RPA operates similarly, requiring precise instructions to perform a task. However, it will continue to make the same sandwich, in the same way repeatedly, and there are no problems with it generally as long as the process documentation is thorough and specific.
With IA, you can take that sandwich-making system and scale it to include the ability to make strategic decisions on what to put on a sandwich, or non-logic based decisions that may vary depending on a wide variety of circumstance.
What’s the difference between artificial intelligence and machine learning?
When we talk about intelligent automation, what we're really referring to is some form of artificial intelligence or machine learning layered over top of RPA. Where processes are a little nuanced, these technologies can enhance the capabilities of RPA to even further remove humans from the workflow.
But artificial intelligence and machine learning are very similar concepts, and the differences between the two aren't exactly black and white.
John McCarthy originally coined the phrase 'artificial intelligence' in the 1950s and would later define it as “...the science and engineering of making intelligent machines...”. In simple terms, artificial intelligence (AI) combines the speed and efficiency of computers with logic and reasoning that can think and act rationally without human interaction. AI can be found in everyday technology, from virtual assistants like Siri and Alexa, to how Netflix decides what shows it thinks you’d enjoy.

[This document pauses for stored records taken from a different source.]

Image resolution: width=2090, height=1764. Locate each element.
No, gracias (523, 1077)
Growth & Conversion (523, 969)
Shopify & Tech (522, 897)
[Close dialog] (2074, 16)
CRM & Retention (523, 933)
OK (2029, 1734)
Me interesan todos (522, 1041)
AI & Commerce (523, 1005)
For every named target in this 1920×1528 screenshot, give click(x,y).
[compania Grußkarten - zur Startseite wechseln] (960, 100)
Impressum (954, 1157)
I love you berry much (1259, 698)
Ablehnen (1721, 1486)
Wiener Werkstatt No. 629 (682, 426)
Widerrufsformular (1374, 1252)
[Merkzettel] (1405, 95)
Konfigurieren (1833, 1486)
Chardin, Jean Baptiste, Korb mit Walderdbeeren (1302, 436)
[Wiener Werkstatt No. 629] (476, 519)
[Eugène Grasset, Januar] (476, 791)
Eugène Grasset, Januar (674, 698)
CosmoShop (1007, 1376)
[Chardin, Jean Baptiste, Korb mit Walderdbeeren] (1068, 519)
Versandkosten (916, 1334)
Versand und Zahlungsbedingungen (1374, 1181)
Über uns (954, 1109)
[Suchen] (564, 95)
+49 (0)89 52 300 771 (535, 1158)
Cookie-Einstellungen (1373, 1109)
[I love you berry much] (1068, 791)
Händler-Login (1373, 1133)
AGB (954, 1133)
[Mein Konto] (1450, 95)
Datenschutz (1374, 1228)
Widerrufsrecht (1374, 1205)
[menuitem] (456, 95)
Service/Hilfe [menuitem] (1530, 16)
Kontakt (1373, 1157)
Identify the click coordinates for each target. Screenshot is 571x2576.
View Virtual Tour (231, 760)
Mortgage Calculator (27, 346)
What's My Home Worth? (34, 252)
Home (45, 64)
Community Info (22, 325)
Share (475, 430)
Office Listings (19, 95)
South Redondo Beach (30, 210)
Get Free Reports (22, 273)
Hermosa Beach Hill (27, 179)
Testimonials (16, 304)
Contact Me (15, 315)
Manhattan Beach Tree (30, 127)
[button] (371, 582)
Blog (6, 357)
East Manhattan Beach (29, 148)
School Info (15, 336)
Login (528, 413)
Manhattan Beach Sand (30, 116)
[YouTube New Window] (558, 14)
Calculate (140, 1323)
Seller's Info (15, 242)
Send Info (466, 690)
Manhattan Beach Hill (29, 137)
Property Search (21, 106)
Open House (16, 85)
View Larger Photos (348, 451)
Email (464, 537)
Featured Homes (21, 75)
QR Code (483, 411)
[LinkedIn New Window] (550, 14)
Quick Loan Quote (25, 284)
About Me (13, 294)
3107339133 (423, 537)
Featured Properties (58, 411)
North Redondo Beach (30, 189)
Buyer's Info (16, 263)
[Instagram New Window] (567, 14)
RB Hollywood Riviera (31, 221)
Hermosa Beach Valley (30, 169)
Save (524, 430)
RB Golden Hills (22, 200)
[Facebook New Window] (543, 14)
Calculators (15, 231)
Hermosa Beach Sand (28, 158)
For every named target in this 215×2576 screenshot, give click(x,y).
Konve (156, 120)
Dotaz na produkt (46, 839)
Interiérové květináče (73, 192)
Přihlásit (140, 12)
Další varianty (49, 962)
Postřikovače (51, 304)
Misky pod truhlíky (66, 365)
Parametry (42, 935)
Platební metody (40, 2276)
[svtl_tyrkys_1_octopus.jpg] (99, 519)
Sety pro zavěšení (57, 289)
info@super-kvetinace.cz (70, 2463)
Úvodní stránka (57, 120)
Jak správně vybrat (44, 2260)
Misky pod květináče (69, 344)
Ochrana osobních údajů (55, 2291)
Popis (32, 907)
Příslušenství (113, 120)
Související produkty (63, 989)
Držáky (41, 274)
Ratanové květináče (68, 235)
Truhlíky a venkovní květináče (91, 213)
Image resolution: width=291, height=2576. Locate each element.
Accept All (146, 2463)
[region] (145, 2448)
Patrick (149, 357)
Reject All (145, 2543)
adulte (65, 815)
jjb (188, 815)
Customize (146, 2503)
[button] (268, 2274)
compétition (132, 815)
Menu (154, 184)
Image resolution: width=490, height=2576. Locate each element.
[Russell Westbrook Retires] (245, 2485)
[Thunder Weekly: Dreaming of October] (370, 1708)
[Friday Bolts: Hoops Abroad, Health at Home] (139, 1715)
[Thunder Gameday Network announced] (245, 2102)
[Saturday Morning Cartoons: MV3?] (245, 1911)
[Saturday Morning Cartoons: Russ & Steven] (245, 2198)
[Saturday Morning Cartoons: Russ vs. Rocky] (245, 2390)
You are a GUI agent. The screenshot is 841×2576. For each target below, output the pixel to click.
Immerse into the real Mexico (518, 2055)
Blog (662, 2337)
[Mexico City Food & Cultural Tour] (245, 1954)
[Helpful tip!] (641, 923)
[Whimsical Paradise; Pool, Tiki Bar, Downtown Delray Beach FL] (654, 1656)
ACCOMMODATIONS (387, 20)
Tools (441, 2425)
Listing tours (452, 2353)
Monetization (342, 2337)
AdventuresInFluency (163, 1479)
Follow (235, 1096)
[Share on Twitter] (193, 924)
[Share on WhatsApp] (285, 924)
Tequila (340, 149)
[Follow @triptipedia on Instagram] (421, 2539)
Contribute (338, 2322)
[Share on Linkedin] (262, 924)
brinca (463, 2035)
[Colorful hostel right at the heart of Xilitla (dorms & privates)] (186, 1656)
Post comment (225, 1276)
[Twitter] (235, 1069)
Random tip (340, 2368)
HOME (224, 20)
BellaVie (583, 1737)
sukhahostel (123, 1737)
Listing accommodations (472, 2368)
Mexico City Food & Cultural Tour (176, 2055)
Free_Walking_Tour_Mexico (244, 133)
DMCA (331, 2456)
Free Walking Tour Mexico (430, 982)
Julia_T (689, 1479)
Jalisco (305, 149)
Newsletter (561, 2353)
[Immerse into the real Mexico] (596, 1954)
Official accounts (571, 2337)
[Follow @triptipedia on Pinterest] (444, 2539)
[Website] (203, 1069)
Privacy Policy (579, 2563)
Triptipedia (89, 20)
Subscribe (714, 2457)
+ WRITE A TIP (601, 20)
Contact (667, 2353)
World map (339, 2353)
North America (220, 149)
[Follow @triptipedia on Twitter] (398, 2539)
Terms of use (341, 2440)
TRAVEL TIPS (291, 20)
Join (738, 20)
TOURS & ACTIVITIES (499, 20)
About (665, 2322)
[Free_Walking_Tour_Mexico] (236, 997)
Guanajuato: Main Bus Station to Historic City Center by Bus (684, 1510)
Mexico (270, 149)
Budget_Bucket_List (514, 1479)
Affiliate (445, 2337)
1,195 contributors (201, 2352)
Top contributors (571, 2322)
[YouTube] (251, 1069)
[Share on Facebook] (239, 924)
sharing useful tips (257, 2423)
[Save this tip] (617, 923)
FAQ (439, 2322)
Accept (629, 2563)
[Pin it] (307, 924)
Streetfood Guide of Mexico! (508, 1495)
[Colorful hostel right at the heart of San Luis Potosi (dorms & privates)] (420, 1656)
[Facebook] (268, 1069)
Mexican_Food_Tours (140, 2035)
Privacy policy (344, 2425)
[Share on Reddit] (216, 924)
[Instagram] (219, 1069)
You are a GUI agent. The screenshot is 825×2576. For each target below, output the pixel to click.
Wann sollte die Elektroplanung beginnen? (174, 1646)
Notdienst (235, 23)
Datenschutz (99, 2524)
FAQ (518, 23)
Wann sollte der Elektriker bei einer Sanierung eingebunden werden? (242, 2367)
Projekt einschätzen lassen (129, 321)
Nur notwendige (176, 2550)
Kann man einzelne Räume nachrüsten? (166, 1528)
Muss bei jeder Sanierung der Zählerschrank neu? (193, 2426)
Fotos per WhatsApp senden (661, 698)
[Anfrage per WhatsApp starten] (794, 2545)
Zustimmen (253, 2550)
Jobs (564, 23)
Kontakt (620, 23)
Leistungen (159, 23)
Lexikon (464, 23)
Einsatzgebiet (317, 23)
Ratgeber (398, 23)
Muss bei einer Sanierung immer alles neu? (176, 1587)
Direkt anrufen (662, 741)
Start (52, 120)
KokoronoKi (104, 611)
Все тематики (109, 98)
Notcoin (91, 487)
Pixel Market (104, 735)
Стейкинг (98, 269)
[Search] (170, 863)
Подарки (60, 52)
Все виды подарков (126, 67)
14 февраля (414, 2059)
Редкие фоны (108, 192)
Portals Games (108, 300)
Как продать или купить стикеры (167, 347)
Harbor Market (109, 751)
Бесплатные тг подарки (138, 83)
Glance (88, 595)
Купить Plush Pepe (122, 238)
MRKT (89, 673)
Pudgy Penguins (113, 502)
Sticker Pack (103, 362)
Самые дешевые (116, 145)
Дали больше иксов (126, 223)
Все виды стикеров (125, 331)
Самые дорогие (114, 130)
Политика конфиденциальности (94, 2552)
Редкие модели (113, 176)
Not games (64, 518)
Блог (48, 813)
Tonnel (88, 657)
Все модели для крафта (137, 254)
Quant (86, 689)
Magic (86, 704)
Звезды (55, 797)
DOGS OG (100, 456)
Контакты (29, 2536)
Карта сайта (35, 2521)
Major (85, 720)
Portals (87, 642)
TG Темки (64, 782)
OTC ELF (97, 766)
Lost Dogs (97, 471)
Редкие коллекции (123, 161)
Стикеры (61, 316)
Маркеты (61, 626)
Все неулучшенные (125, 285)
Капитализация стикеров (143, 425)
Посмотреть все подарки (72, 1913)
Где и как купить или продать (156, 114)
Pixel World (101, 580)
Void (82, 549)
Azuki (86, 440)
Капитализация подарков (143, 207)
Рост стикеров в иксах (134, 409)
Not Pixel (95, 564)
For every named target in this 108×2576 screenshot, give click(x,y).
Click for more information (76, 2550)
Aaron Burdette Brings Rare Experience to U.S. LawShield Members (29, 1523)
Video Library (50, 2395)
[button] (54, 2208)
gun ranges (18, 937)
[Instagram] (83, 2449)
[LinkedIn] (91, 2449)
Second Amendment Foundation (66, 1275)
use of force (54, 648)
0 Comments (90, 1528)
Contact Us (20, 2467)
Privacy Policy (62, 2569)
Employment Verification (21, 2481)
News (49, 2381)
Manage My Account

While AI can be used in automation technology, it isn’t always necessary. Digital workers using RPA can utilize AI to make informed decisions while working, or they can be simple processes that don’t require AI. AI is imperfect, and there are plenty of logic-based processes that don't require it to be effectively automated.
One of the ways AI can make these informed decisions is through a system of algorithms known as machine learning (ML). These algorithms take data and form them into a model and use it to make decisions or predictions without being programmed to. These tools have been widely adopted into today’s technology and are often seen hand-in-hand with AI technology.
What’s the difference?
While some may argue that machine learning is merely a part of AI, others believe it is its own technology field. In reality, only some aspects of ML should be treated as such.
Machine learning relies on comprehensive and reliable data to create models, and is prone to biases or poor results if the data isn’t thoroughly vetted. This is especially true in the case of Microsoft’s AI-powered chatbot Tay, who used ML to learn from other Twitter users, who ended up feeding her unsavory information to be added to the model for future responses.
On the other hand, AI is a broad umbrella comprised of several different fields and ideologies. It incorporates natural language processing, learning through ML, speech and facial recognition, and problem-solving.
RPA doesn't always mean AI – because it doesn't have to
A lot of people approach RPA assuming that it's using a bunch of intelligent and fully autonomous digital workers. In some ways, that's really sexy, and in other ways, it can be a buzzword that adds an unnecessary and ultimately very expensive layer to a solution that might not require it.
The truth is that RPA is not always synonymous with AI or machine learning, and that these are just layers of capability added on top of RPA.
Most often, RPA doesn’t need any form of AI input to create an efficient digital worker. When it comes to logic-based tasks such as data entry or invoicing, RPA can solve these issues without utilizing AI.
The strongest use case for AI at the time of this writing is for digital assistants, and even those capabilities are still very early on in their development. For intelligent process automation and automating complex digital workflows, automating the rule-based and delegating the strategic to humans remains the most effective utilization of this technology.